The story takes place after what I assume are the events of the actual tales as told in ye olde tymes. Lancelot has been stripped of his knighthood and banished from Camelot, and all of England. (Is Arthur actually the king of all of England? I thought "England" was actually still a bunch of serfdoms back in this time and not a country in its own right. See above re: confused.) After his banishment, Lancelot sails off to... I don't know where, but they speak English there too. :) He meets a young boy in trouble and saves him, and they travel together for awhile. But Lancelot's new squire isn't all he appears to be, and soon there are extremely mean fairies getting up in Lancelot's business. Like, ALL of his business. :/


Non-con is big in this book. It touches pretty much every character in one way or another, be it sexual or otherwise. Mostly, it's sexual. I didn't stop reading though, since I felt the non-con was handled pretty well. It's actually openly acknowledged as non-con by all the characters, and there's no attempt at rape-apology or any of that nonsense, or at least none that I've noticed. The fey who use this spell are rightly cast in a negative light for their attempts to use this form of magic to get what they want. The one niggle I do have about it is that Else's experiences in this are not as well explored as Lancelot's. They aren't ignored though, and this is Lancelot's story, so it's only a minor niggle. Others more sensitive to the subject matter may want to proceed with caution.

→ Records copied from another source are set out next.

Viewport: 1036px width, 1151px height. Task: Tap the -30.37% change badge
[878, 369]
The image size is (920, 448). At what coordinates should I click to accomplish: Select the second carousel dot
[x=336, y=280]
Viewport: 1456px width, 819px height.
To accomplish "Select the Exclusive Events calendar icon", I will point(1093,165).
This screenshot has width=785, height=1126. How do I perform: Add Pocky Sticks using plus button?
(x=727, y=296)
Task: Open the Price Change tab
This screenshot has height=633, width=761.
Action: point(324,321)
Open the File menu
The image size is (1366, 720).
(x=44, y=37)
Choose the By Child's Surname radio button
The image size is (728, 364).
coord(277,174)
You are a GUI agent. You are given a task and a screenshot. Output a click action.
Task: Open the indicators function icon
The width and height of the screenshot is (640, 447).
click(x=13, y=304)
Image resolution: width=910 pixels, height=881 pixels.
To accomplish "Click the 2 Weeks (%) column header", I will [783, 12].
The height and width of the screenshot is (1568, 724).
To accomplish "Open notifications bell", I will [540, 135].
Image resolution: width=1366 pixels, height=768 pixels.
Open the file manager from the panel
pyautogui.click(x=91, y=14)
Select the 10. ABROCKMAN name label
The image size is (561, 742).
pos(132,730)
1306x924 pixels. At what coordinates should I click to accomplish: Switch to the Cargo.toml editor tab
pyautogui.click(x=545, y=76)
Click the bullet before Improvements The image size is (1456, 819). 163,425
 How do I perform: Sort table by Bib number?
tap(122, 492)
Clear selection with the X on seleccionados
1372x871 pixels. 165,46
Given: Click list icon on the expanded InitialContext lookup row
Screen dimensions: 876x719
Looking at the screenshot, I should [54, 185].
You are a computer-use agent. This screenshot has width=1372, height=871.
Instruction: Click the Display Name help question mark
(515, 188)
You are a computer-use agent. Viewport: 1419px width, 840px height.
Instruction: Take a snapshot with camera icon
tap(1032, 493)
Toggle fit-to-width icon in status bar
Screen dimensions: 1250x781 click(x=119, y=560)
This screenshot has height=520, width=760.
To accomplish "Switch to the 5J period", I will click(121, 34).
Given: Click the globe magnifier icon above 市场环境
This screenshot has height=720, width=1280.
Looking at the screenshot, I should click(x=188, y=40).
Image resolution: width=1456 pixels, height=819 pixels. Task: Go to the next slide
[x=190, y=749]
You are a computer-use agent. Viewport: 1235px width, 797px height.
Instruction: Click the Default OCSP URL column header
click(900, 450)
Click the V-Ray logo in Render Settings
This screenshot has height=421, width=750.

Overall, I liked the story well enough, though not enough to continue with the series. It doesn't end on a cliffhanger, though there is still obviously plenty of story to come. The characters are all well-developed, there're some really cool action scenes, just enough mystery to keep the pages turning, and plenty of man-angst as Lancelot comes to terms with his feelings for Arthur and what they really mean. There were some distracting grammatical errors throughout the book: commas go missing from one place to inexplicably show up somewhere else they're not needed, incomplete sentences in places they'd be better off tacked onto the ends of the sentences preceding them, dialogue ending in action sentences rather than the correct he said/she said, strangely misused words or terms (such as drips and drabs, instead of dribs and drabs). I would suggest an editor, or even a fresh pair of eyes, to beta read this and clean it up.